As speakers, we know that there is far more to language than a strict literal
translation. Try explaining the intricacies of meaning to a computer that can
fundamentally only tell the difference between ones and zeros, black and white
or yes and no. Throughout the course of our lives we continually learn and refine
our methods of communication, but today’s computers can’t adapt
and learn languages in the same way. Many scientists are therefore becoming
linguists, asking fundamental questions about the meanings of words and how
we can find and interpret those meanings – so they can tell a computer
how to do it. In order for a computer to understand language, it must be able
to understand meaning in context, depending on variations in the speed or tone
of a speaker’s voice. Speech technology has come a long way, but many
researchers believe the most dramatic breakthroughs are on the immediate horizon.
Imagine missing a meeting at work and you wanted to get the important details.
Instead of listening to the entire meeting on a tape while fast forwarding or
rewinding until the spot where an important conversation took place, you could
use a computer with speech recognition software to find what you need. By extracting
meaning from human speech, the computer could record and process the conversations
from the meeting, and could then take you straight to the part of the discussion
you wanted to hear. The same thing applies to verbal “documents”
like radio or television broadcasts – advanced speech recognition software
that finds meaning in spoken words could summarize them in electronic form.
But a great deal of work lies ahead. The main thing today’s speech recognition
looks for is consistency, which can be a problem with human speech, says B.H.

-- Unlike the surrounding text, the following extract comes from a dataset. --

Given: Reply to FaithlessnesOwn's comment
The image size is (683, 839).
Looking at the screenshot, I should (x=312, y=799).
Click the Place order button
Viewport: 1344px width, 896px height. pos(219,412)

“Fred” Juang, a researcher at Georgia Tech. Consistency in tone
and speed are particularly important because from those variables the computer
forms a framework for understanding how someone speaks. It can then identify
words as they are being said. Juang worked at AT&T Bell labs for 40 years
and played a role in the development of the current generation of speech recognition
software, typically found in computer systems that take operator-assisted telephone
calls. “You obviously speak to [the computer] like you speak to another
person,” he says. But when people try to clarify what they are saying
to another person, they frequently change the way they are speaking –
by talking louder or more slowly, for example – and this confuses software.

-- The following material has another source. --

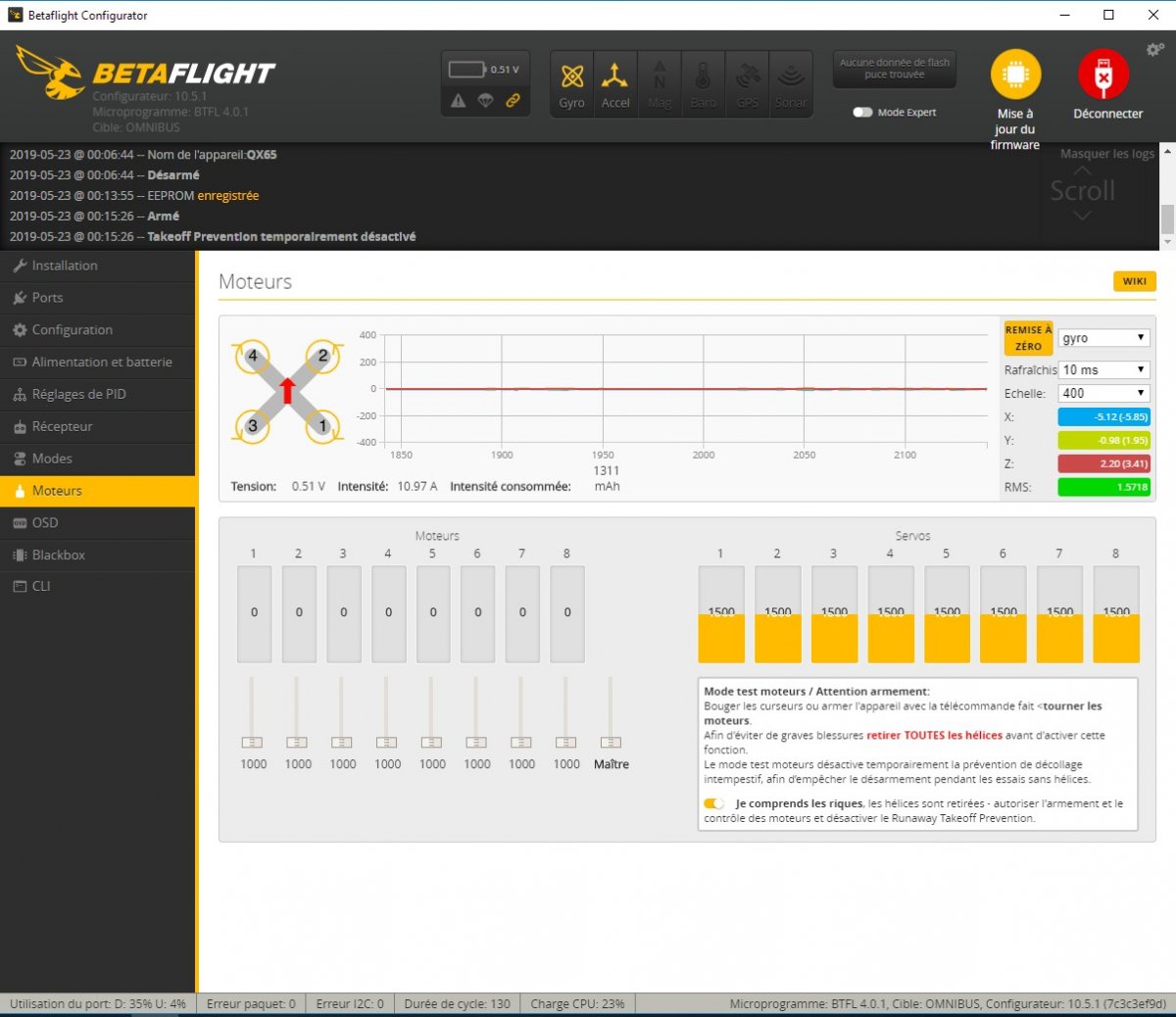This screenshot has width=1176, height=1017.
Task: Click the Accel sensor icon
Action: [615, 84]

“Computers hate sloppy speech, but humans love it,” says Li Deng,
a senior researcher at Microsoft’s speech technology group. Try transcribing
a chunk of recorded speech and you will get the idea. In addition to fluctuations
in speed and tone, human speech mixes with ambient noise, is filled with “ums
and uhs,” half-completed sentences and sometimes even completely fictitious
words. This is one reason that dictation software – the other common use
for speech recognition technology – is far from perfect.
Current generations of dictation software still struggle against the stigmas
of previous generations: requiring users to train themselves to speak in ways
that allow their words to be more easily recognized by a computer. Computerized
understanding of speech is presently built upon a database of “average”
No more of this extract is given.